Biggest unknown: Whether visiting-rights legislation is actually enacted, and whether national standards are enforceable enough to reduce the existing geographic inequality in care quality.
Our reading: O9 covers equal treatment, minority protections, due process, and rights. Two elements of this policy are directly relevant. First, the commitment to guarantee visiting rights for care home residents addresses a concrete rights failure — during COVID-19, residents (a protected, vulnerable group) were denied contact with family despite existing legal entitlements under the Human Rights Act and Care Act. Legislating an explicit right to nominate essential visitors would close this gap and provide a clearer due-process mechanism.

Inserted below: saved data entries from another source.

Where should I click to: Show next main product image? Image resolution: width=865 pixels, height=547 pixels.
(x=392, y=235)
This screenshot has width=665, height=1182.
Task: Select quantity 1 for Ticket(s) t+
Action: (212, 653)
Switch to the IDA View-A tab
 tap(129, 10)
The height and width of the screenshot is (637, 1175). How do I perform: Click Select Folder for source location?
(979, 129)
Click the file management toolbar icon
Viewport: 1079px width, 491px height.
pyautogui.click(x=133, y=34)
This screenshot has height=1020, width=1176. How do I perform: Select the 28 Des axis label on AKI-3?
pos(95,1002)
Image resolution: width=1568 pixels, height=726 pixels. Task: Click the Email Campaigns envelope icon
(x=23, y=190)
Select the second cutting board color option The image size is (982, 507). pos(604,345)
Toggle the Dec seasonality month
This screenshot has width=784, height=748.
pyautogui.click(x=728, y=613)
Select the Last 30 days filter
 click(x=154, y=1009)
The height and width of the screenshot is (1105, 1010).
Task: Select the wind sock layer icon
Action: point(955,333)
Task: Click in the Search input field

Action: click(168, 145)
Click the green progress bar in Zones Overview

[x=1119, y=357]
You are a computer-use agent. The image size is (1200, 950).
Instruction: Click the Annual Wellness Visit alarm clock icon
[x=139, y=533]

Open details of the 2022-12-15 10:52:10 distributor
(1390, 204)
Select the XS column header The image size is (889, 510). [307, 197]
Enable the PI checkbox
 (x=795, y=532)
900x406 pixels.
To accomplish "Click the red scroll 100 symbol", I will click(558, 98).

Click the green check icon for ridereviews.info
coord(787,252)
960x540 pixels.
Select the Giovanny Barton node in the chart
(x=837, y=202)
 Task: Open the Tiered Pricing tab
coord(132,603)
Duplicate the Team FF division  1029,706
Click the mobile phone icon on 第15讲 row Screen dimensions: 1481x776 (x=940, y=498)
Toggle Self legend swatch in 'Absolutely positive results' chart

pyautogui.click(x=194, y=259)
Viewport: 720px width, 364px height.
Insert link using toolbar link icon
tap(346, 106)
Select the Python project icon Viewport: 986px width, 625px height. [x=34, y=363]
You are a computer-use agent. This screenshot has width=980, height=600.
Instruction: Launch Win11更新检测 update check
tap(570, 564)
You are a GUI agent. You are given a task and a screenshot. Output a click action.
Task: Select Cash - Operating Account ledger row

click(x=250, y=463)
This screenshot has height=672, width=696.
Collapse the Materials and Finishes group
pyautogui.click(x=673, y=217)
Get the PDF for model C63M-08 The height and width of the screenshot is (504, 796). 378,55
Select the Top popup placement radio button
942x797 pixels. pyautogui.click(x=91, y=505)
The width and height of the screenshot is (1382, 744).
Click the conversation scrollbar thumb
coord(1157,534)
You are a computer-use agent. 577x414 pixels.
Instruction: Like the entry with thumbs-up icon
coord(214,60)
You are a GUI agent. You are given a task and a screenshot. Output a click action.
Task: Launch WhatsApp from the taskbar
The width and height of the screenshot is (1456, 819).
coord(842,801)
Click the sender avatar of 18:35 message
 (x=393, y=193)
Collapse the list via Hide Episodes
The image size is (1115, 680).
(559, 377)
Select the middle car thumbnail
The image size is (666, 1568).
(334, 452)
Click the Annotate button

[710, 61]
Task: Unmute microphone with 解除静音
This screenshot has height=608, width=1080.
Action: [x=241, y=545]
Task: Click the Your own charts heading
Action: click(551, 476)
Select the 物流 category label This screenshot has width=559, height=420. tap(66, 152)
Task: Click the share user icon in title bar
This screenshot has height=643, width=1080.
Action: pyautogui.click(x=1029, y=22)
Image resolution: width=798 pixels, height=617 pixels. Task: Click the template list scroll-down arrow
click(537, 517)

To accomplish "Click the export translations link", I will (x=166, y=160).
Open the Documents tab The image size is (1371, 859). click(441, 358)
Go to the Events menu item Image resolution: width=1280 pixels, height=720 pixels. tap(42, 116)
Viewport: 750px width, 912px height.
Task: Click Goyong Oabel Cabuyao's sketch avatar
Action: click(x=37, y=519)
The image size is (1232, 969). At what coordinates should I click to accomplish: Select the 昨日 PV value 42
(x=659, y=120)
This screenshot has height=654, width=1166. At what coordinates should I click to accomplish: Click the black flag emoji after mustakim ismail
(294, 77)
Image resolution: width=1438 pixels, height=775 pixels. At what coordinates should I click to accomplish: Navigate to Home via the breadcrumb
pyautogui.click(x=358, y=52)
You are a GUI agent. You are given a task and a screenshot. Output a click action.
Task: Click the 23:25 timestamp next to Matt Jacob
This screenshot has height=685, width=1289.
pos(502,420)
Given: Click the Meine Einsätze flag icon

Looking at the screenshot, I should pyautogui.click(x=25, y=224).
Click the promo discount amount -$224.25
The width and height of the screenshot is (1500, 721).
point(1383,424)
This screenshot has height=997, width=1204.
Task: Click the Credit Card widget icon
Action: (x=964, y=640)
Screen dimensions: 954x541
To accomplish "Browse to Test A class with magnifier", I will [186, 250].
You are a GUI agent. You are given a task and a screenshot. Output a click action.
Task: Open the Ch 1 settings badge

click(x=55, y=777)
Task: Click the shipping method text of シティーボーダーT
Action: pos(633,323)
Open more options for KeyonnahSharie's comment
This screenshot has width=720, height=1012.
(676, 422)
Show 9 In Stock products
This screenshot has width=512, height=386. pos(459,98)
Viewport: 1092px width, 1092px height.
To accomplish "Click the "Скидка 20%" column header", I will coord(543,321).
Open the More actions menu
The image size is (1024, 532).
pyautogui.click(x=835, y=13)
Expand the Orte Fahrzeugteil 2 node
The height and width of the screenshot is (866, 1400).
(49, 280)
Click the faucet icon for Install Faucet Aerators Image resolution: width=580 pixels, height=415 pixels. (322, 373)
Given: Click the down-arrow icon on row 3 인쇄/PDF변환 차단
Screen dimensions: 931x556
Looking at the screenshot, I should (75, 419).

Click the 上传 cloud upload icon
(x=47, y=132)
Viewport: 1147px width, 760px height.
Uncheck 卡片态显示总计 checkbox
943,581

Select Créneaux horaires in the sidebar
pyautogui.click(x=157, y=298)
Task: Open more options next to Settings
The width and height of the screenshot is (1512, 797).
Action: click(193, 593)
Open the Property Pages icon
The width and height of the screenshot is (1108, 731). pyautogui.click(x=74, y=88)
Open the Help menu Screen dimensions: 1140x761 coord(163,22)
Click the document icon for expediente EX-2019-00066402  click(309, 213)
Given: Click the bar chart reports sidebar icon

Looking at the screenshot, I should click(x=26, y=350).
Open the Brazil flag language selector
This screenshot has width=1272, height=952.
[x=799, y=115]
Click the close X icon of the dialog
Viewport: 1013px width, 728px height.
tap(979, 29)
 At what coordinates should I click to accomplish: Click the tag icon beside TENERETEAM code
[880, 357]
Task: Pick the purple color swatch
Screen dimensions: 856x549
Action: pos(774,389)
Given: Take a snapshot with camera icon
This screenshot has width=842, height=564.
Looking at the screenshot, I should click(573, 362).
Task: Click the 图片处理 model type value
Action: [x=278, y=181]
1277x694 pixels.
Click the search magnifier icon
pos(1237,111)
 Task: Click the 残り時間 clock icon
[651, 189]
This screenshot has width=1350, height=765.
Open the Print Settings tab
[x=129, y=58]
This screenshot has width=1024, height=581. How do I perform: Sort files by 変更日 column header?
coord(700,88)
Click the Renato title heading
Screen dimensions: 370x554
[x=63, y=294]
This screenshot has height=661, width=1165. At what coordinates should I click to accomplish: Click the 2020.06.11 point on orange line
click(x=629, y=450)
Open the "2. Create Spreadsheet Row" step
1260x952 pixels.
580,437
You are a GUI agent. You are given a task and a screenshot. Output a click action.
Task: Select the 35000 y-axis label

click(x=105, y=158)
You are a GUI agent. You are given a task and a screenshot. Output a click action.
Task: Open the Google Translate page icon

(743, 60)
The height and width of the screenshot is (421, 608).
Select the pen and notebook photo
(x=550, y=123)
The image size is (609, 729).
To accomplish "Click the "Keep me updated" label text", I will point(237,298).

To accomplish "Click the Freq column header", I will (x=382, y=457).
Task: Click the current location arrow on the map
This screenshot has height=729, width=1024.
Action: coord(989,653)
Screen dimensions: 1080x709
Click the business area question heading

This is a modest but genuine improvement to the enforceable rights of a specific minority group. Second, the introduction of national standards targets the current inconsistency in care quality. Unequal quality depending on geography or provider amounts to unequal treatment for people with the same entitlement — national standards, if enforced, would address this. However, the magnitude must be kept low. The visiting-rights guarantee depends on legislation not yet passed. National standards are aspirational at this stage, and the full NCS implementation timeline extends to 2036. The Health Foundation assessed the pace of change as 'glacial'. Neither mechanism has yet fired at scale. The core rights improvement — visiting rights — is real and evidenced by a demonstrated past failure, but it is narrow in scope (it applies specifically to residential care residents). No evidence is provided that this policy materially affects voting rights, anti-discrimination law more broadly, or due process outside the care context. Direction is therefore 'improves', but magnitude is minor and confidence is low given legislative uncertainty and the extended implementation horizon.